File photo courtesy of © Can Stock Photo / vichie81.File photo courtesy of © Can Stock Photo / vichie81.
London

46 new COVID-19 cases, 0 deaths in London region

A day after falling to its lowest number since mid-March, the daily COVID-19 new case count shot back up to nearly 50 on Wednesday.

The Middlesex London Health Unit reported 46 new infections over the past 24 hours. That is a significant increase over the 11 cases logged on Tuesday, but is more in line with numbers seen last week. The one day drop has been attributed to a dip in the number of people going for COVID-19 testing over the long weekend.

Since the pandemic began, there has been a total of 12,076 cases in the city and county.

There has not been a COVID-19 related death in the region in five days, leaving the death toll at 217.

Hospitalizations in the area continue to decline with 39 COVID-19 patients admitted to the London Health Sciences Centre, 10 fewer than this time last week. There are 15 COVID-19 patients listed in intensive care. COVID-19 patients transferred to the LHSC from outside of the region include five in acute care beds and fewer than five in intensive care. That number will go up in the coming weeks as the hospital accepts patient transfers from Manitoba, which is currently dealing with a third wave surge of hospitalizations.

There were 36 more cases involving variants of concern in London and Middlesex County, for a total of 2,917. Of those, 2,878 have been identified as the B.1.1.7 from the U.K., 38 are the P.1. variant from Brazil, and one is the new B.1.617 strain from India. The health unit also noted 359 cases have tested positive for a mutation.

There are active outbreaks at three area seniors’ facilities, two daycare centres, and one secondary school.

Resolved cases are up by 75 for a total of 11,420 . There are currently 439 active cases in the region.

Southwestern Public Health recorded 5 new COVID-19 cases on Wednesday, it's lowest daily case count in two weeks. The latest cases puts Elgin and Oxford counties’ total up to 3,751. There were no additional COVID-19 related deaths reported in the region, leaving the death toll at 80. Resolved cases rose to 3,590. There are now 81 active cases locally. An outbreak remains at Tillsonburg District Memorial Hospital, where 14 residents and five staff members have been infected. There are three deaths associated with the outbreak.

Ontario marked its second straight day below 1,100 new COVID-19 cases on Wednesday.

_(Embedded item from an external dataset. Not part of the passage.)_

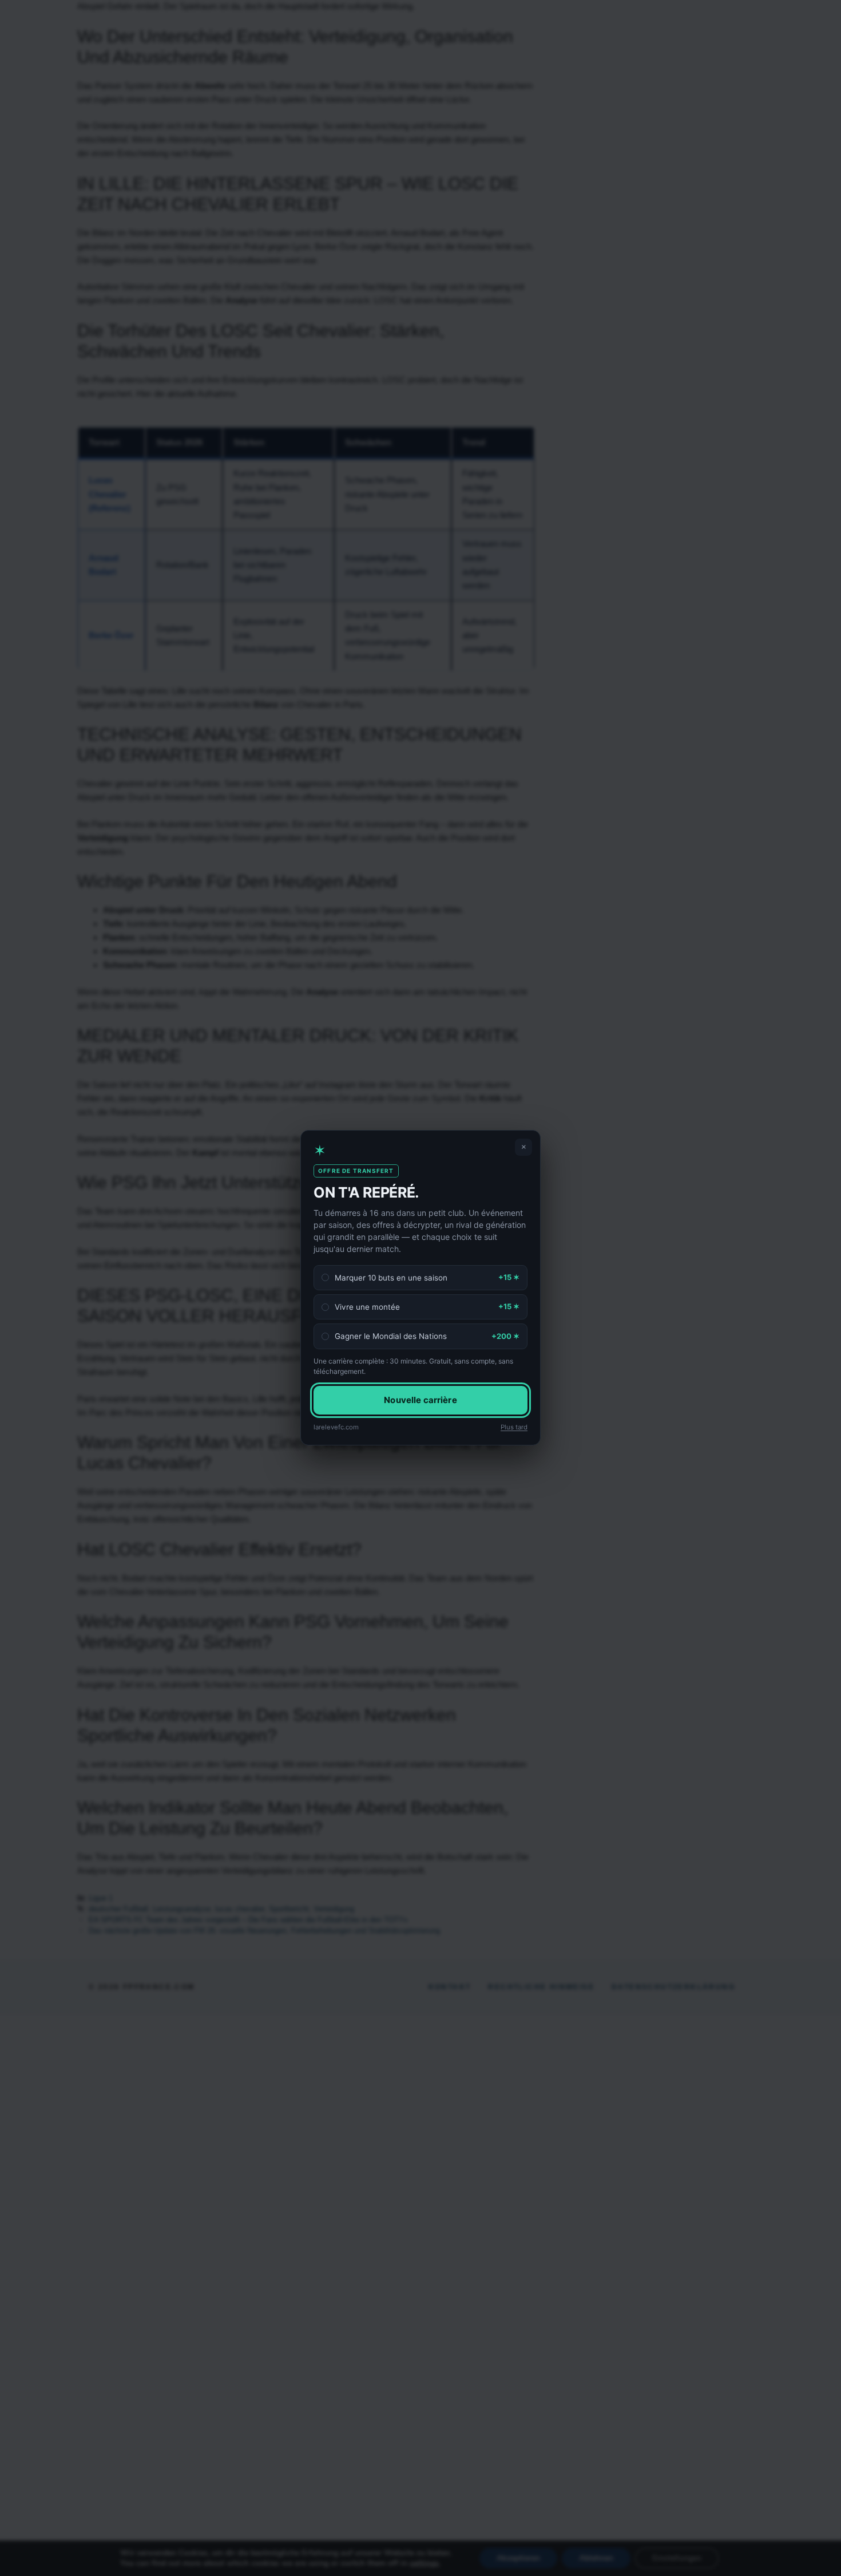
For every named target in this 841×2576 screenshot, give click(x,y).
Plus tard (514, 1427)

A total of 1,095 new infections were confirmed over the past 24 hours, up from Tuesday’s 1,039 cases. Tuesday's case count was the province’s lowest to be reported in a single-day since March 6.

Regions with the highest new number of infections continue to be Toronto with 257 and Peel with 215. That is followed by Durham with 123 and York Region with 101.

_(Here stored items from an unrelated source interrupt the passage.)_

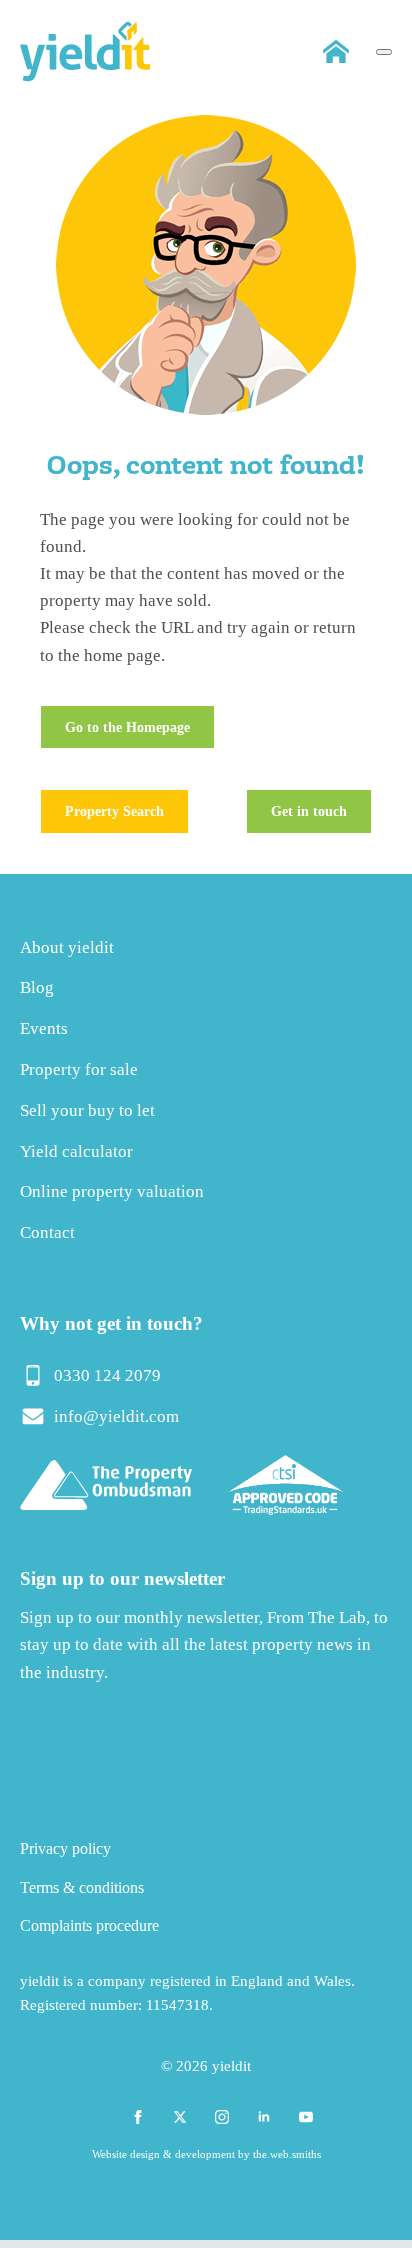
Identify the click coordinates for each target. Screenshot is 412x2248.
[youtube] (306, 2117)
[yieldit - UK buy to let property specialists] (85, 51)
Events (44, 1028)
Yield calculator (76, 1151)
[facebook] (138, 2117)
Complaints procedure (89, 1925)
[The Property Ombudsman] (106, 1485)
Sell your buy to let (87, 1110)
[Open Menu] (384, 52)
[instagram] (222, 2117)
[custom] (180, 2117)
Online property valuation (112, 1191)
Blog (37, 987)
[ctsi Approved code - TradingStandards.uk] (286, 1485)
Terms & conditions (82, 1887)
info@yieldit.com (116, 1416)
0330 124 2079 (107, 1375)
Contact (47, 1232)
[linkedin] (264, 2117)
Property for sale (79, 1069)
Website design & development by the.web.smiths (206, 2154)
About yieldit (67, 947)
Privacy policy (65, 1848)
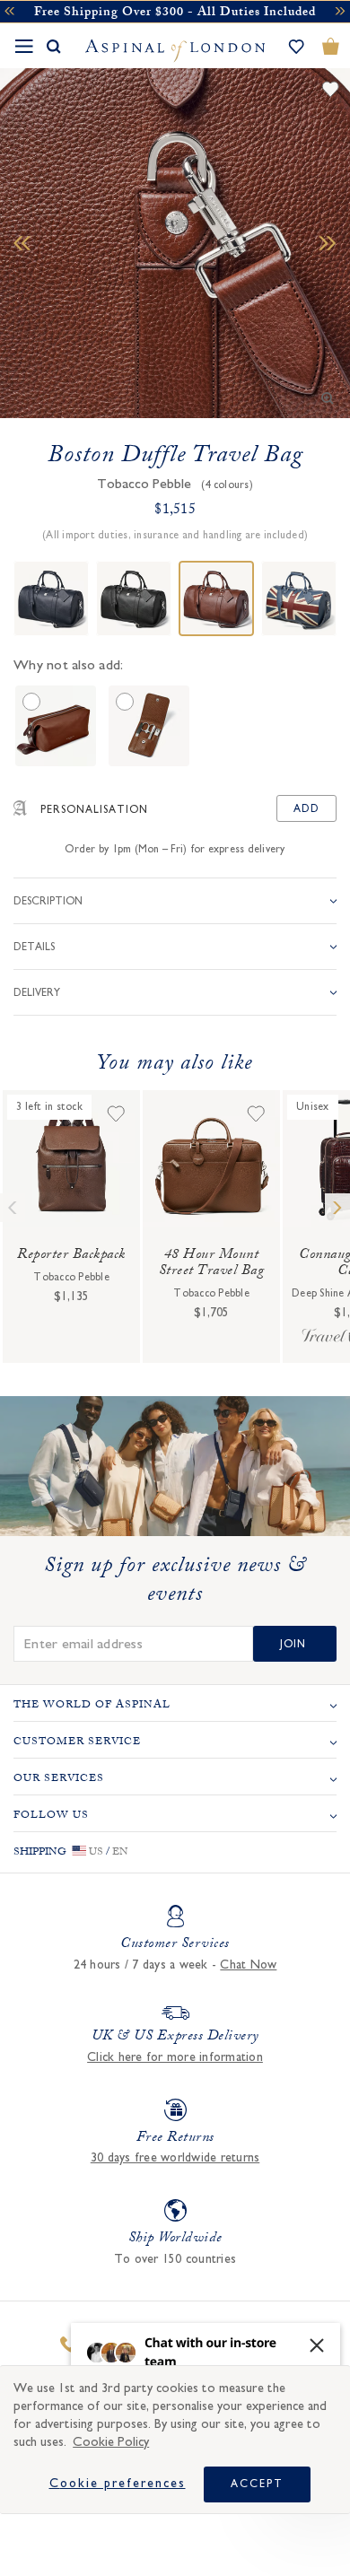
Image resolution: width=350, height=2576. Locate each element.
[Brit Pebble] (299, 598)
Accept (257, 2483)
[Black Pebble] (133, 598)
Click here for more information (175, 2057)
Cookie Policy (111, 2442)
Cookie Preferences (117, 2483)
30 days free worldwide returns (175, 2158)
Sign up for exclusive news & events (175, 1582)
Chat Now (248, 1965)
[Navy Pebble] (51, 598)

Ontario’s total case count since the start of the pandemic now sits at 526,045.

According to public health officials, there were 23 additional deaths related to the virus on Wednesday. The official death toll now sits at 8,678.

The daily epidemiologic summary indicates Ontario found 992 more lab confirmed cases over the past 24 hours of the B.1.1.7. variant. There are now a total of 121,122 cases of that strain, which was first discovered in the U.K. Another 43 cases of the P.1. variant has been confirmed for a total of 2,505 and there were 19 more cases of the B.1.351 variant for a total of 836 in Ontario. The province does not currently list how many cases involving the B.1.617 variant, originally found in India, have been identified in Ontario.

Hospitalizations in the province have gone up slightly with 1,073 COVID-19 positive patients admitted. That’s an increase of 48 patients from the previous day. Of those in hospital, there are 672 in intensive care and 469 on ventilators.

Resolved cases across the province are up to 499,640. That leaves 17,727 known active cases of the virus in Ontario, down from 23,416 a week ago.

In the last 24 hour period,  24,008 COVID-19 tests were processed, up from 16,900 on Tuesday. Ontario’s positivity rate has dropped to 5.3 per cent from 6.2 per cent.

The province has administered 8,386,950 doses of the COVID-19 vaccine as of Tuesday night. A total of 569,317 people in Ontario have received their second dose of the vaccine and are considered fully inoculated.